Because that's what the standard says:

9.4.1 Static member functions [class.static.mfct]

2) [ Note: A static member function does not have a this pointer (9.3.2). —end note ] A static member function shall not be virtual. There shall not be a static and a non-static member function with the same name and the same parameter types (13.1). A static member function shall not be declared const, volatile, or const volatile. (emphasis mine)

The reason for this is that a const (or volatile or virtual) static method wouldn't make sense (in the traditional sense, see below). For example, const implies you can't modify the object's members, but in the case of statics, there's no object to talk about.

You could argue that a const static could apply to other static members, but this option was regarded as pointless.

Answer 3

Static member functions are global, free functions that do not depend on an object (i.e. a class instance). The CV qualifiers on non-static member functions refer to the type of the object on which they are called, and this notion simply doesn't apply to static member functions.

Example:

struct Foo
{
    void f();        // Overload #1
    void f() const;  // Overload #2
    static void g();
};

int main()
{
    Foo x;

    x.f();                            // calls overload #1
    static_cast<Foo const &>(x).f();  // calls overload #2

    Foo::g();                         // does not know about any instance!

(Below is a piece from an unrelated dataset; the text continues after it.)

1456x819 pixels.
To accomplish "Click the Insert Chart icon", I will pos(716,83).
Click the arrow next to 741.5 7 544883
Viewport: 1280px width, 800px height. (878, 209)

    x.g();                            // same as Foo::g(); "x" is a red herring
}

Answer 4

There is no "current object" when executing a static function so it makes little sense to discuss about static functions being const or not.

Note that you can call a static function using an instance, but that's just a strange C++ "feature" (sometimes handy because in C++03 it was hard to get the type of a value).

struct Foo {
    static void f();
};

void bar()
{
    Foo foo_instance;
    foo_instance.f();  // Exactly the same as Foo::f()
}

I can understand that you would like to be able to describe "const static functions" that don't alter any static data member and that can also only call other const static functions.

But this distinction is not present in C++.